• Exercise: Please transcribe the data that follows, keeping every line exact.

------------

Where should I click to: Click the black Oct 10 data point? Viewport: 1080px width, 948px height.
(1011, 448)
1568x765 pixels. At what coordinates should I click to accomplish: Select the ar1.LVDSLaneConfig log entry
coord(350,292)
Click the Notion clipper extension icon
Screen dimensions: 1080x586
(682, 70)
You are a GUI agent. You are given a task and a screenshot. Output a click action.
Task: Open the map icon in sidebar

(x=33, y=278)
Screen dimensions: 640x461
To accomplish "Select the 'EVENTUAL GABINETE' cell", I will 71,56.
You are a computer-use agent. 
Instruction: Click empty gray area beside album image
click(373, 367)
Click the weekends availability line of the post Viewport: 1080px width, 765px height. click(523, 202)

------------

• Result for this exercise:
Where should I click to: Click the black Oct 10 data point? Viewport: 1080px width, 948px height.
(1011, 448)
1568x765 pixels. At what coordinates should I click to accomplish: Select the ar1.LVDSLaneConfig log entry
coord(350,292)
Click the Notion clipper extension icon
Screen dimensions: 1080x586
(682, 70)
You are a GUI agent. You are given a task and a screenshot. Output a click action.
Task: Open the map icon in sidebar

(x=33, y=278)
Screen dimensions: 640x461
To accomplish "Select the 'EVENTUAL GABINETE' cell", I will 71,56.
You are a computer-use agent. 
Instruction: Click empty gray area beside album image
click(373, 367)
Click the weekends availability line of the post Viewport: 1080px width, 765px height. click(523, 202)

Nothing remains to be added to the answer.